"Aufbruch zur Spitze": Unter diesem Motto hielt die FPÖ im Saal Tirol des Congress Innsbruck am Samstag eine Veranstaltung ab. Der Standort war dabei nicht zufällig gewählt. Am 13. September 1986 gewann dort Jörg Haider die Kampfabstimmung gegen den damaligen freiheitlichen Parteiobmann und Vizekanzler Norbert Steger.
Der amtierende Kanzler Franz Vranitzky (SPÖ) kündigte daraufhin die rot-blaue Koalition auf. Bei den darauffolgenden Neuwahlen erreichte die SPÖ 43,1 Prozent, die ÖVP kam auf 41,3 Prozent und die Blauen schafften es unter Haiders Führung auf 9,7 Prozent – eine Verdopplung der Stimmen.
Auch aus diesem Grund bezeichnete Herbert Kickl den Parteitag 1986 als "zweiten Geburtstag" der Freiheitlichen.

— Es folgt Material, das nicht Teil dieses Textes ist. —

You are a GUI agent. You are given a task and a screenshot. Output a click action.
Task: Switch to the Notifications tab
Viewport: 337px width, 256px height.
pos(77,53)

Haider selbst brach mit der FPÖ und beteiligte sich an der Gründung des BZÖ im Jahr 2005. Drei Jahre später kam der Politiker bei einem Autounfall ums Leben. In seiner nunmehrigen Rede am Samstag würdigte Kickl das Erbe Haiders: "Ehre, wem Ehre gebührt!"
Ihm zufolge hätte Haider die Blauen zur "dritten Kraft" im Land gemacht. Er habe dem "rot-schwarzen Koloss" den Kampf angesagt. Man wolle das Werk Haiders fortführen und über ihn hinauswachsen. Laut dem FPÖ-Frontmann wolle man das vollenden, "was vor 40 Jahren in Innsbruck begonnen worden ist".
Härter ging Kickl mit den politischen Gegnern ins Gericht. Er warf diesen "manipulative Methoden" vor, die es schon zur Zeit Haiders gegeben habe. Als Beispiel nannte der Freiheitlich das Volksbegehren "Österreich zuerst". Die anderen Parteien hätten daraus "Ausländer raus" gemacht, was kein Blauer jemals gesagt hätte. Heute erlebe man dies auch mit dem Begriff Remigration beklagte sich Kickl. Ihm zufolge sei nicht das Wort, sondern "illegale Massenzuwanderung" das Problem.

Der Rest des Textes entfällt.